- [RECORD EXTRACTS]:
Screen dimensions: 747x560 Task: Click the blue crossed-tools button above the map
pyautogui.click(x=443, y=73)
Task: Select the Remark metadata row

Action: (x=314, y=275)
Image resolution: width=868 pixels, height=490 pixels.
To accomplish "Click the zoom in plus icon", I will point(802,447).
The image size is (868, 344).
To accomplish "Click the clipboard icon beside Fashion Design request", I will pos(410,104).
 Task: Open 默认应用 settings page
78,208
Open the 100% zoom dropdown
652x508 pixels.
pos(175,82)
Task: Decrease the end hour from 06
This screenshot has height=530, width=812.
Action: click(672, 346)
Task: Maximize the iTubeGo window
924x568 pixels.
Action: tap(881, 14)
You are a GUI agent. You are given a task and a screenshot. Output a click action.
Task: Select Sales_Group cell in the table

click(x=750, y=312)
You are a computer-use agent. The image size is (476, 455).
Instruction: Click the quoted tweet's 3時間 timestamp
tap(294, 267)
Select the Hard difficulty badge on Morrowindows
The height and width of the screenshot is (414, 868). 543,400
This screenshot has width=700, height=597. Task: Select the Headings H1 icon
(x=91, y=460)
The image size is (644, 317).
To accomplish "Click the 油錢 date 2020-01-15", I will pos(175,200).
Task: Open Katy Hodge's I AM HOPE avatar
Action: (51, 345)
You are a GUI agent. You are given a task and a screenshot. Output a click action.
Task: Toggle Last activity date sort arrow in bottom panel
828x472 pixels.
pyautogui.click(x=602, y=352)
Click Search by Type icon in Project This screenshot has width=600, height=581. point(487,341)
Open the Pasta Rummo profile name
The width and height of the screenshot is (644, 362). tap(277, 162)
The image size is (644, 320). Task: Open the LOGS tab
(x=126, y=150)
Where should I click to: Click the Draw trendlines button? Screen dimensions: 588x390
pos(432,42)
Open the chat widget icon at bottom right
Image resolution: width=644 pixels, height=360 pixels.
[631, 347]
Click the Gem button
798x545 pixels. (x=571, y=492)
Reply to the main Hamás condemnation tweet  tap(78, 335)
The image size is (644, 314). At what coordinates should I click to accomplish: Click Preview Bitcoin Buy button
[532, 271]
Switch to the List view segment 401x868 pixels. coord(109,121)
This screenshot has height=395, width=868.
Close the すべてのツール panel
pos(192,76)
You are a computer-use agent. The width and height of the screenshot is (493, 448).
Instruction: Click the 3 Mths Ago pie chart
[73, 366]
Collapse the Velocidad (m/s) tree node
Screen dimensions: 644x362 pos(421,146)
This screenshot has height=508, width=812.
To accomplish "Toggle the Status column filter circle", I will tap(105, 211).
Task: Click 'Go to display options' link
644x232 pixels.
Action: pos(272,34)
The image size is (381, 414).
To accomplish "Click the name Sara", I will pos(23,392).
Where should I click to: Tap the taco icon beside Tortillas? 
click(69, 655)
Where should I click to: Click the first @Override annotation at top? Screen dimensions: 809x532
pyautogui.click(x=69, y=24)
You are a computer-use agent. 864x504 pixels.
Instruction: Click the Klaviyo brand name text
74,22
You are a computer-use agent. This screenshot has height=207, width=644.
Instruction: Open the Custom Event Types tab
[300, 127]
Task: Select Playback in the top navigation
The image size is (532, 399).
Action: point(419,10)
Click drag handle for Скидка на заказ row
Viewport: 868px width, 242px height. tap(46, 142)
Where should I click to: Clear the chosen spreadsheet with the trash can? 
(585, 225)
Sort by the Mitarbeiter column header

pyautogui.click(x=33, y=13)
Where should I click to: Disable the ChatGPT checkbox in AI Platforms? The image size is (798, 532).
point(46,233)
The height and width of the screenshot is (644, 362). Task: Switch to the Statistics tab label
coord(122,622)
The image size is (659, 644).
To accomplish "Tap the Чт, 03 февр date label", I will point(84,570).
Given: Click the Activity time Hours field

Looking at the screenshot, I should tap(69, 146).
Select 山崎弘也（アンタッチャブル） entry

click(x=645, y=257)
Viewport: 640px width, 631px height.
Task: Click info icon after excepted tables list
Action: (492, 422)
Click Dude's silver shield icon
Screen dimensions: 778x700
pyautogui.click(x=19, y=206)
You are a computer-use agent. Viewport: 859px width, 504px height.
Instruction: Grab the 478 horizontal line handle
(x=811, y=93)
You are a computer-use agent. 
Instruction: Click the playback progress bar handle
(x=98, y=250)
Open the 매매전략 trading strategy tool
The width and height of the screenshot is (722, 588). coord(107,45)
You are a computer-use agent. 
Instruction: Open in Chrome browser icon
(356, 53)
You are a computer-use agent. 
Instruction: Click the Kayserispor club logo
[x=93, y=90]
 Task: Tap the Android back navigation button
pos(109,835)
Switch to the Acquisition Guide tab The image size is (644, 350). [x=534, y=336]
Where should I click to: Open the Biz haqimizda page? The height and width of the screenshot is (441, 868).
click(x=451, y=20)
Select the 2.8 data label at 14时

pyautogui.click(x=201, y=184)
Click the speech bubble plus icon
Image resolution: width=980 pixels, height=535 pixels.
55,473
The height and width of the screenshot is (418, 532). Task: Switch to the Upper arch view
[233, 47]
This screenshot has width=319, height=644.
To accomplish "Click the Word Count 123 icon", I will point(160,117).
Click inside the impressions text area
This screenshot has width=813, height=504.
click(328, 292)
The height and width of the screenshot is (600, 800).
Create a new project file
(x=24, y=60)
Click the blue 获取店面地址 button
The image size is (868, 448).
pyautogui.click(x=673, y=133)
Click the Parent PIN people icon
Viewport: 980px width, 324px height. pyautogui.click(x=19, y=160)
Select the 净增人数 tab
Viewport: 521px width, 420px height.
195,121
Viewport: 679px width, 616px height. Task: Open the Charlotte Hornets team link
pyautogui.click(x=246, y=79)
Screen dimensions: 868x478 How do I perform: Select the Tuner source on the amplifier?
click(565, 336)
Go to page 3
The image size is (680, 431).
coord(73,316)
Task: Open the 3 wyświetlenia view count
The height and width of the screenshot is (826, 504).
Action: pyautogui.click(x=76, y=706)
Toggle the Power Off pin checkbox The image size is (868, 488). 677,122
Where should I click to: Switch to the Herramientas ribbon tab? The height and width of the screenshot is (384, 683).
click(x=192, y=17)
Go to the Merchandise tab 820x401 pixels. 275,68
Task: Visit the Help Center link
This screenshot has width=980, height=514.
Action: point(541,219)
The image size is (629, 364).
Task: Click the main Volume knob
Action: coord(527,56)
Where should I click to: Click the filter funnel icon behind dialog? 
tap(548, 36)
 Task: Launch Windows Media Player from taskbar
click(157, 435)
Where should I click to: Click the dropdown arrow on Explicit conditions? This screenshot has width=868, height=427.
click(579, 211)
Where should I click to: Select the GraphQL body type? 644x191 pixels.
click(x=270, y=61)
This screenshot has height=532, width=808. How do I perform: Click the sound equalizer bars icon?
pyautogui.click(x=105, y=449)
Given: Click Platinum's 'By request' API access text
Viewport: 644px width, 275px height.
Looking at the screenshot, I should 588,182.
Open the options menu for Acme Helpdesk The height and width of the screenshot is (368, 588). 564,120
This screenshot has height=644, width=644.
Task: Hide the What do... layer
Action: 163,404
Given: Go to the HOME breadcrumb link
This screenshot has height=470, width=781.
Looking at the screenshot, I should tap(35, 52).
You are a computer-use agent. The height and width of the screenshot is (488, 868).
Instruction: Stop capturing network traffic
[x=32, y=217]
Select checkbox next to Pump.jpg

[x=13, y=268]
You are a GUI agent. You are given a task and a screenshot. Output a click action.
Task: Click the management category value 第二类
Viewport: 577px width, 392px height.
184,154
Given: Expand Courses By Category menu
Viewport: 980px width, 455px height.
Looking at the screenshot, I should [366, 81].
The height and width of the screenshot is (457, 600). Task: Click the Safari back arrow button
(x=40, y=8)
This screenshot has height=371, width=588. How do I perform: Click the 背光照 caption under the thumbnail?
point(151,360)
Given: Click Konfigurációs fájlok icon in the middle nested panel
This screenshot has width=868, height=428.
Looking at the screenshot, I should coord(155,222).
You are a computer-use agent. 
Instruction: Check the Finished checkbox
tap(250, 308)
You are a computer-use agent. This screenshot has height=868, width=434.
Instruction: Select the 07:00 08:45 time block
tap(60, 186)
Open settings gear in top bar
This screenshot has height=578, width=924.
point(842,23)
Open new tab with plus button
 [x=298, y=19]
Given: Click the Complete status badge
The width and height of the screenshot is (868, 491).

- [INSTRUCTIONS FOR THE TASK]: Reproduce word for word the material above, beginning with the line that contains "Click Dude's silver shield icon" and ending with the line that contains "Toggle the Power".

- [TASK RESULT]:
Click Dude's silver shield icon
Screen dimensions: 778x700
pyautogui.click(x=19, y=206)
You are a computer-use agent. Viewport: 859px width, 504px height.
Instruction: Grab the 478 horizontal line handle
(x=811, y=93)
You are a computer-use agent. 
Instruction: Click the playback progress bar handle
(x=98, y=250)
Open the 매매전략 trading strategy tool
The width and height of the screenshot is (722, 588). coord(107,45)
You are a computer-use agent. 
Instruction: Open in Chrome browser icon
(356, 53)
You are a computer-use agent. 
Instruction: Click the Kayserispor club logo
[x=93, y=90]
 Task: Tap the Android back navigation button
pos(109,835)
Switch to the Acquisition Guide tab The image size is (644, 350). [x=534, y=336]
Where should I click to: Open the Biz haqimizda page? The height and width of the screenshot is (441, 868).
click(x=451, y=20)
Select the 2.8 data label at 14时

pyautogui.click(x=201, y=184)
Click the speech bubble plus icon
Image resolution: width=980 pixels, height=535 pixels.
55,473
The height and width of the screenshot is (418, 532). Task: Switch to the Upper arch view
[233, 47]
This screenshot has width=319, height=644.
To accomplish "Click the Word Count 123 icon", I will point(160,117).
Click inside the impressions text area
This screenshot has width=813, height=504.
click(328, 292)
The height and width of the screenshot is (600, 800).
Create a new project file
(x=24, y=60)
Click the blue 获取店面地址 button
The image size is (868, 448).
pyautogui.click(x=673, y=133)
Click the Parent PIN people icon
Viewport: 980px width, 324px height. pyautogui.click(x=19, y=160)
Select the 净增人数 tab
Viewport: 521px width, 420px height.
195,121
Viewport: 679px width, 616px height. Task: Open the Charlotte Hornets team link
pyautogui.click(x=246, y=79)
Screen dimensions: 868x478 How do I perform: Select the Tuner source on the amplifier?
click(565, 336)
Go to page 3
The image size is (680, 431).
coord(73,316)
Task: Open the 3 wyświetlenia view count
The height and width of the screenshot is (826, 504).
Action: pyautogui.click(x=76, y=706)
Toggle the Power Off pin checkbox The image size is (868, 488). 677,122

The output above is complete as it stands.